Henryville is without power indefinitely; officials said that an electric substation and transmission lines would have to be entirely rebuilt. Phone service was out and many roads remain blocked with debris.
Forecasters at the National Weather Service had warned since Wednesday of the incoming storms. The NWS designated an area populated by 34 million people at “moderate” or “high” risk of deadly weather.
At the height of the storm, as many as 4 million people were within 25 miles of a tornado. In all, the NWS received 94 reports of tornadoes touching down on the ground, along with more than 200 reports of wind shears or other damaging winds, and hundreds of reports of hail, some the size of tennis balls.
As always, however, the lack of emergency funding, public shelters and other basic infrastructure condemned masses of people to cowering helplessly in the path of the killer storms. Thousands of people living in flimsy trailers and rental apartment buildings were rendered homeless. As the tornadoes struck, residents often had nowhere to go but into closets or bathtubs, clinging to their loved ones.
In many cases, the generosity, compassion and quick thinking of residents and first responders prevented tragedy on an even greater scale. Some 1,400 children were hurriedly evacuated just ahead of a direct hit to their Henryville elementary school, for example. Aerial footage from television news helicopters shows several schools caved in, surrounded by mangled school buses.
Tornadoes this early in the year are relatively uncommon. The storms make this month, after only its first week, the deadliest March for tornadoes since at least 1994, when 40 people were killed.

→ **Material provided**:
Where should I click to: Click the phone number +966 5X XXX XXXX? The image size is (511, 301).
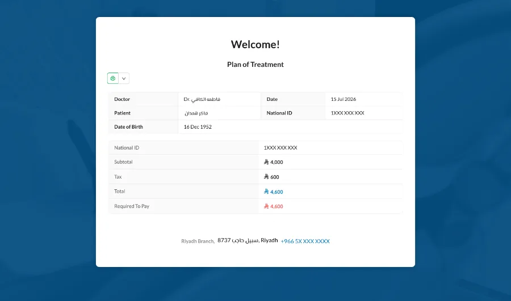click(x=305, y=241)
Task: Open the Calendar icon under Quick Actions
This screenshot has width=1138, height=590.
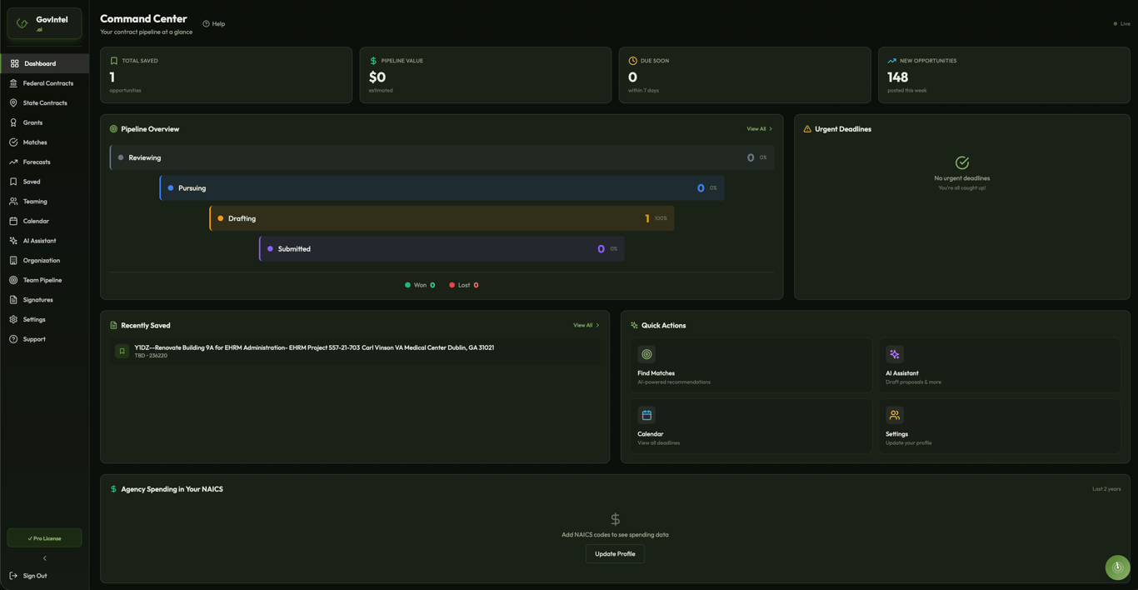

→ **What you need to do**: Translate this sentence from the tornado report above into Spanish: "Tornadoes this early in the year are relatively uncommon."

→ **Final answer**: Los tornados tan temprano en el año son relativamente poco comunes.